EXTRACT TO READ
|---|
2.3.3. Phase III: Data interpretation

The optical scanned data of milled implants and their respective extracted tooth roots were exported to Mimics 21.0 in STL format. With optical scan data of extracted tooth being the “Standard value”, the STL data of Virtually extracted tooth, 3D tooth and the Zirconia implant were superimposed by aligning in all three axes. Four data sets were used to evaluate the accuracy in fabrication of RAZI (Root Analogue Zirconia Implant) at various steps with Surface Area (SA) and Volume (V) as prime parameters.

1) Extracted tooth root

2) Virtually Extracted tooth root

3) 3D Tooth

4) Zirconia Implant

2.4. Data analysis

Descriptive statistics was performed by calculating mean and standard deviation for the continuous variables. Categorical variables were presented as absolute numbers and percentage. The software used for the statistical analysis was SPSS (statistical package for social sciences) version was 26.0. Paired t-test and bivariate Pearson correlation coefficient was applied.
|---|
REQUIRED WORK
Pick up the methods text on root analogue zirconia implants and continue it after its last sentence. You won't need the lines that follow to do this.

EXTRACTED RECORDS
|---|
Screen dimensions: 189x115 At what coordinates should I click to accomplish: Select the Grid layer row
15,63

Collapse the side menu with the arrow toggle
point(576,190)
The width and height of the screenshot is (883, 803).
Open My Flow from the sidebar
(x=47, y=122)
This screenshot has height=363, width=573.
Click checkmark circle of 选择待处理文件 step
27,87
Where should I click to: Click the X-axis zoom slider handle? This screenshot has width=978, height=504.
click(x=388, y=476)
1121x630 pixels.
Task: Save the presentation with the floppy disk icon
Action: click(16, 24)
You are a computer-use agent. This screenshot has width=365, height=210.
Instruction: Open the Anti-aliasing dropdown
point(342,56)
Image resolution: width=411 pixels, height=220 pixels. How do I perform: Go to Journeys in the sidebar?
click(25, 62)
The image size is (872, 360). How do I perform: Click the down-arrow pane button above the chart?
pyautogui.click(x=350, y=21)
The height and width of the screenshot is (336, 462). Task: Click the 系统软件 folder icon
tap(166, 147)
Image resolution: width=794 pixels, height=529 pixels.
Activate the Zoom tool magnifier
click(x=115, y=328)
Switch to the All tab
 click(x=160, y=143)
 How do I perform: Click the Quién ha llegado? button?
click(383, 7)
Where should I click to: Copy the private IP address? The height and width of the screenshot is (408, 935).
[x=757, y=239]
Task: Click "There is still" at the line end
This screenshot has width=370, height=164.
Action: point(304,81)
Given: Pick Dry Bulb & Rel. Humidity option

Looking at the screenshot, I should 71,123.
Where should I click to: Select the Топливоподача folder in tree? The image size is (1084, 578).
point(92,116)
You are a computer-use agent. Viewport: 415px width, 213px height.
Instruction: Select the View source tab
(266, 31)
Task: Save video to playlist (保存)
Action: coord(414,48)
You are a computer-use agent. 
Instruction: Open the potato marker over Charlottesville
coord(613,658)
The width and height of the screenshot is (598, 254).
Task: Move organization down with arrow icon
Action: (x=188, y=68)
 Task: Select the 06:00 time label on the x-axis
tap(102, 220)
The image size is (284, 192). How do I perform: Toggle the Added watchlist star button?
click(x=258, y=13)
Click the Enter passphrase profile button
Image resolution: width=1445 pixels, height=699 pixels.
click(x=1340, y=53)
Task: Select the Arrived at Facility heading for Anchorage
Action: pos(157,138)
|---|
ANSWER SPACE
3. Results

The study included 8 subjects (m:f=0.6:1), (9 implants) with the mean age of 30 ± 10.92 years. Descriptive statistics of the present study is given in Table 1. On comparing the superimposed STL models for surface area and volume, there was an increase in mean between extracted tooth, virtually extracted tooth, 3D tooth and milled zirconia implant in an ascending order.

Table 1: Demographic Data of the Study Population

Paired t-test revealed a statistically significant difference between the mean volume and surface area of 3D tooth vs implant, extracted tooth vs implant, and segmented tooth vs virtually extracted tooth (P<0.001). However, the difference between mean volume and surface area between extracted and virtually extracted tooth was not statistically significant (p<0.05). The virtually extracted tooth exceeded the extracted tooth surface area by 0.26% and diminished in volume by 0.29%. The RAZI exceeded the segmented tooth surface area by 3.05% and volume by 3.10%. The 3D tooth exceeded virtually extracted tooth surface area by 6.50% and in volume by 6.77%. The RAZI exceeded the extracted tooth surface area by 9.61% and volume by 10.40%.

Clinical Parameters

The clinical parameters were represented in two groups based on survival:

Group 1: Failed implants (7 implants)

Figure 2 shows aseptic loosening with tenderness to percussion. All failed implants showed peri-radicular halo with pressure-induced resorption.

Group 2: Surviving implants (2 implants)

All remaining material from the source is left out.